这婶子和大娘见夏至架的马车不错,都在猜测她嫁的人家到底是不是真的富贵。

有人羡慕,但也有人不屑,“什么嫁人,不就是私奔吗?夏至,让你那相公下来,让我们看看他到底有多好看,能让你做出这么无脸无皮的丑事来。”

有些妇人虽然没说话,但眼中带着轻视和猜测,这夏至私奔的不是富贵人家吗,怎么还要自己亲自赶车。

见那妇人的话说得刻薄难听,高氏快步走了过来,“到底是怎么回事都还没搞清楚,你们怎能这样说夏至。”

“是啊,这孩子怎么说也是我们看着长大的,你们说话好歹给她留点脸面。”

夏至架着马车,远远看到树下聚了一群妇人在纳凉做绣活,原本想着停下马车跟大家打个招呼。

没想到车还没停下,就听到这些人对她的指指点点。

勒停马车,夏至拧着眉头问大家,“你们在说什么嫁人了、私奔了,这是在说谁?该不会是指我吧?”

见夏至私奔回来,还装着糊涂,有人不屑地哼了一声,“除了你,还有谁?我们村也就你能做出那么不要脸的丑事。”

夏至原本还以为自己听错了,没想到这些人竟然真是在议论她私奔,当即气愤道,“我既没有嫁人,也没有私奔,到底是谁在胡说八道?”
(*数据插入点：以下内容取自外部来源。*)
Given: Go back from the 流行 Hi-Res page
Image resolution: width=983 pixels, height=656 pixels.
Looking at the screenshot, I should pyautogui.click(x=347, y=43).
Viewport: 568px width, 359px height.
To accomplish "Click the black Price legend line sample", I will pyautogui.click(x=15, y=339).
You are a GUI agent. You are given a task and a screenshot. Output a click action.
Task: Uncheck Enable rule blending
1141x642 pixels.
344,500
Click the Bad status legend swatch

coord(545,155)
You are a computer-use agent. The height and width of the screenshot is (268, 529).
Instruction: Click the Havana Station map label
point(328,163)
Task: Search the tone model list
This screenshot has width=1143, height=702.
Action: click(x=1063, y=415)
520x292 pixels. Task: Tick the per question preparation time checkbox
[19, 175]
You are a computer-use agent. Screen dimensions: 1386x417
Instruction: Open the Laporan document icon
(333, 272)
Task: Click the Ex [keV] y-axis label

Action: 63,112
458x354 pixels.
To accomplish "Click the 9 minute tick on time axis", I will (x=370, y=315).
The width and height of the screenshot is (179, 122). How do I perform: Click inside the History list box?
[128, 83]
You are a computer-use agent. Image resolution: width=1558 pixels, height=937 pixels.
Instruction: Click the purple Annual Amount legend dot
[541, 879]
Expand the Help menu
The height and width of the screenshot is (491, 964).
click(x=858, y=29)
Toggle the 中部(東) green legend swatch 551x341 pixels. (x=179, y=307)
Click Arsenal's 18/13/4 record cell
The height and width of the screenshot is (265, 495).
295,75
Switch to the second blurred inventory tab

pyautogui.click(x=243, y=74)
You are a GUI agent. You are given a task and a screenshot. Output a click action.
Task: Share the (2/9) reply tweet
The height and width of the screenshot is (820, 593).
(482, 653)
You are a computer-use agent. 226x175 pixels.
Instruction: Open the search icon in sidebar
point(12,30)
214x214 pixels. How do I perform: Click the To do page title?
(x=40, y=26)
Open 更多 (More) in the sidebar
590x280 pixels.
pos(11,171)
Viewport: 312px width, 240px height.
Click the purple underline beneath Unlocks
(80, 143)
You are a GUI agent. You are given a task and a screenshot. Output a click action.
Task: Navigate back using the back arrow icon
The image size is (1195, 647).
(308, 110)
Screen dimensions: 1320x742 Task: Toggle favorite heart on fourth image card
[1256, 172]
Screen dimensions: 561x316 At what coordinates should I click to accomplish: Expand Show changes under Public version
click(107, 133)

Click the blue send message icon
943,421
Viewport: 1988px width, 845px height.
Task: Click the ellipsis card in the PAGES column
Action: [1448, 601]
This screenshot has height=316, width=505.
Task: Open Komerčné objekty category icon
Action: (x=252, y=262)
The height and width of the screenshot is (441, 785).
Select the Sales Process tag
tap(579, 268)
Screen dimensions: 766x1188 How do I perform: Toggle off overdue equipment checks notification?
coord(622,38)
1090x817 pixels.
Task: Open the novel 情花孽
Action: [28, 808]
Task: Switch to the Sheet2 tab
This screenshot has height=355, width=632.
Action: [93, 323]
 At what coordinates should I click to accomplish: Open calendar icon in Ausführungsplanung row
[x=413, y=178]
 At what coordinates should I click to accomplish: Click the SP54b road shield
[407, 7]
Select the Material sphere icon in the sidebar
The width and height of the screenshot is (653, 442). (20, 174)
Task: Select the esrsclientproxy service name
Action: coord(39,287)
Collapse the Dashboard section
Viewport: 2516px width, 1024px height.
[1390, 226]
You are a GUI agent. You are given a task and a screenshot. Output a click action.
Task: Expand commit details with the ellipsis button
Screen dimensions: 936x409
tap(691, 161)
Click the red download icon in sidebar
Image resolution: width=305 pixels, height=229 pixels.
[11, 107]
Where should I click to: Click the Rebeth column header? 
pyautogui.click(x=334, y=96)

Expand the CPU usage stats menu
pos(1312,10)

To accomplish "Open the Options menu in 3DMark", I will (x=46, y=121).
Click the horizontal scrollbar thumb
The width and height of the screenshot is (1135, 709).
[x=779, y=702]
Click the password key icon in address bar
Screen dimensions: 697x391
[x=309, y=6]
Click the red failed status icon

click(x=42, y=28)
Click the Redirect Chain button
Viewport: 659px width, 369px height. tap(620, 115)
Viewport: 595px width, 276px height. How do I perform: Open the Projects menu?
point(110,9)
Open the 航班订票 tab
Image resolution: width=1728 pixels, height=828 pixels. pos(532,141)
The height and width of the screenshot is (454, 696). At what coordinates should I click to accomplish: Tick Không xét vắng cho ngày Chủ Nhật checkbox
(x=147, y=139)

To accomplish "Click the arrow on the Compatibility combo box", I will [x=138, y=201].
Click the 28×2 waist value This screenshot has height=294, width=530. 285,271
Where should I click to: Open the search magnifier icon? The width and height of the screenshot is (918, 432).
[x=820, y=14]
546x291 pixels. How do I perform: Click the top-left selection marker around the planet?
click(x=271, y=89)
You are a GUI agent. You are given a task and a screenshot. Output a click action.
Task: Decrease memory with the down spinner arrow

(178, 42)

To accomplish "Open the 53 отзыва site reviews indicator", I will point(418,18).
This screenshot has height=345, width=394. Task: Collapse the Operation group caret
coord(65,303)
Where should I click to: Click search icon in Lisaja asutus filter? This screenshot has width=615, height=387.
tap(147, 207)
“喲,这可是你家二婶亲口说的。你这么气愤做什么,既然做都做了,还不准人家说啊。”

夏至怒气腾腾地瞪着刘氏,真是她的好二婶,把她迷晕卖了,竟然还敢造谣说她跟别人私奔了。

“夏至,车厢里是不是你私奔的那个男子,快让他下来让我们看看他到底是何方神圣,能让你不管不顾地私……”

这妇人最后一个奔字还没说完,突然看到车帘后露出来的精致面容,那带着轻视的声音一下子咔在喉咙里。